[Collection entries]
-.-.-
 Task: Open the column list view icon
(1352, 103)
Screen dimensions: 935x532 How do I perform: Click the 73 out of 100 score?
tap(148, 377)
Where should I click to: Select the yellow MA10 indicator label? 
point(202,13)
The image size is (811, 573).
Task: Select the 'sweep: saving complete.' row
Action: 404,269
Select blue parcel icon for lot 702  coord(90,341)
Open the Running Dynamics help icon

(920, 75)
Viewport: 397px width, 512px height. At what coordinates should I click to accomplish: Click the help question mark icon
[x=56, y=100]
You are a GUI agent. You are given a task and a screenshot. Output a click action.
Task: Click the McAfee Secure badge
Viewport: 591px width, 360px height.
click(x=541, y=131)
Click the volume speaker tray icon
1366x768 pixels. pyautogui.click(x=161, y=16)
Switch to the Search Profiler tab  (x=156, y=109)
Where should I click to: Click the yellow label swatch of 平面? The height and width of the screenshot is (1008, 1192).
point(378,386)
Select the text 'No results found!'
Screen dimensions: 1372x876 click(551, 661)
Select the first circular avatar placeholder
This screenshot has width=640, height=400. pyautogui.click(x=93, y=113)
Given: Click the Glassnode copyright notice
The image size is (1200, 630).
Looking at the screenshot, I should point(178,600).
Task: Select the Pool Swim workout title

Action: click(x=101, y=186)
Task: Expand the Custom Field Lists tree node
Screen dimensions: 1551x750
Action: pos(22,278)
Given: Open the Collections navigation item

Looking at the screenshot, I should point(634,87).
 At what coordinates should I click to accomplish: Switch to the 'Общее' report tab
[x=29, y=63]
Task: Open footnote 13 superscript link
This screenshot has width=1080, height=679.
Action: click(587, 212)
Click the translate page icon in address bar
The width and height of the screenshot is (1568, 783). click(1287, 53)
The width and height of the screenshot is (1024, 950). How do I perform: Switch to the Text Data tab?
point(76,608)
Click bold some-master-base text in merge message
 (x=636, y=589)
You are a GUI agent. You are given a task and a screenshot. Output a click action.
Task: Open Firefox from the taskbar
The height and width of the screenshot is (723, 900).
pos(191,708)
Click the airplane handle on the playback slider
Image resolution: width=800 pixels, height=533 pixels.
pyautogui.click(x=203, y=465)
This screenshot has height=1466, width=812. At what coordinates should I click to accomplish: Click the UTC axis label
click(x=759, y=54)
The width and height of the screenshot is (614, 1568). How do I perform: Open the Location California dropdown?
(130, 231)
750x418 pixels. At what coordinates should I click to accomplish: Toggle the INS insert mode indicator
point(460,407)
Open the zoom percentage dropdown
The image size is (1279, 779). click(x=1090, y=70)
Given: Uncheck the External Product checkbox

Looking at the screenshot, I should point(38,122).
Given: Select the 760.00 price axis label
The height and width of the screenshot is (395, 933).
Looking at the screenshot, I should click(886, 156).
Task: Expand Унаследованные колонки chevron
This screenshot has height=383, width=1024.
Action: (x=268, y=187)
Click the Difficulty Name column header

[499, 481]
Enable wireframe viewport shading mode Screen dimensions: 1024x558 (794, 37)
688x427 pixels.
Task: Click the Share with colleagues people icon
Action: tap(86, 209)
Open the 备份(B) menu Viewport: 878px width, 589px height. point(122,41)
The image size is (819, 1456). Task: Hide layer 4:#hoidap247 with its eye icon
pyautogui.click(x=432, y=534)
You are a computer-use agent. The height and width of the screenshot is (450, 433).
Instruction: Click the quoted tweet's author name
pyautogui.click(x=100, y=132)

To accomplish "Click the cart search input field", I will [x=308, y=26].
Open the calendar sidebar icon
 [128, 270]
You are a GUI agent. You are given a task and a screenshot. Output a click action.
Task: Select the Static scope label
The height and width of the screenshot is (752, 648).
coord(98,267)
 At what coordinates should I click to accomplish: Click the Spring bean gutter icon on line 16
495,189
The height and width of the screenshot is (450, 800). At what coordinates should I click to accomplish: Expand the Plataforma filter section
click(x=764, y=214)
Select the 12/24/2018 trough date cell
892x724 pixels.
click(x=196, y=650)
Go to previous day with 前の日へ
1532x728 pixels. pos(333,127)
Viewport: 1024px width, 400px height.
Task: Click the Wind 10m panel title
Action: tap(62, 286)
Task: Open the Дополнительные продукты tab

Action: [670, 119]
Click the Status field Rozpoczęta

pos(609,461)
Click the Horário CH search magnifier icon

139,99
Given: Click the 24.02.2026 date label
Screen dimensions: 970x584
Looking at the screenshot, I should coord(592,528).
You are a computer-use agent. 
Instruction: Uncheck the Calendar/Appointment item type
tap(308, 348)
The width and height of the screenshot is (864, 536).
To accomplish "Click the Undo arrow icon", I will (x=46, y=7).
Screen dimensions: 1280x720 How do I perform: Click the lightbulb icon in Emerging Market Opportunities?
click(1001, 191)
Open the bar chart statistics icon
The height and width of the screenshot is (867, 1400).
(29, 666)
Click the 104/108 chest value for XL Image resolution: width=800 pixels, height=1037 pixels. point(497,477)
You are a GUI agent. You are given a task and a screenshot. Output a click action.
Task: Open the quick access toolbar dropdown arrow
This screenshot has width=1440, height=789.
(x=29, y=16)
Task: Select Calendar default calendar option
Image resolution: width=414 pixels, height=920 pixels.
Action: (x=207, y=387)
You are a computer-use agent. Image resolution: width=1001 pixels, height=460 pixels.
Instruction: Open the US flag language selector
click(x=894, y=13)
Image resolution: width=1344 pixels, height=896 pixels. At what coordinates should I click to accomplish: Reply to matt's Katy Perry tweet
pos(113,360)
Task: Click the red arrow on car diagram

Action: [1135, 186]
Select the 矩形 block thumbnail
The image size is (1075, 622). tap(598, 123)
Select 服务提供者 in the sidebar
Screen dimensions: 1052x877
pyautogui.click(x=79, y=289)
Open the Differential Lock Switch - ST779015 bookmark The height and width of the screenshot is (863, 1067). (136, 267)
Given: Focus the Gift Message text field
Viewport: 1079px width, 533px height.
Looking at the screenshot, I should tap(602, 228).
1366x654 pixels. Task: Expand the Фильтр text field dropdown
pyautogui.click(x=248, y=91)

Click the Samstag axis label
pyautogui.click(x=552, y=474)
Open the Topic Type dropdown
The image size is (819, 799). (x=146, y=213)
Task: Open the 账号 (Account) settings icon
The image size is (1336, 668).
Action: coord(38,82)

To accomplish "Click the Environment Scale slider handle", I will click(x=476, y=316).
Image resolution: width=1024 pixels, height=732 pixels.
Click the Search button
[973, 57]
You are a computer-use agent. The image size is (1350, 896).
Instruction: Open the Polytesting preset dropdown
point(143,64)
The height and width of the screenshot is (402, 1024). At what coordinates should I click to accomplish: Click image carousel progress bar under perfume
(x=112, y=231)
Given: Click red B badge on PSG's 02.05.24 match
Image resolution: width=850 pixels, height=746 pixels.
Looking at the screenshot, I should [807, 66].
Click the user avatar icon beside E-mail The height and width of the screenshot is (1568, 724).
-.-.-
Problem:
In the data above, which lines have "date"? Report each of them.

Written solution:
Select the 12/24/2018 trough date cell
Given: Click the 24.02.2026 date label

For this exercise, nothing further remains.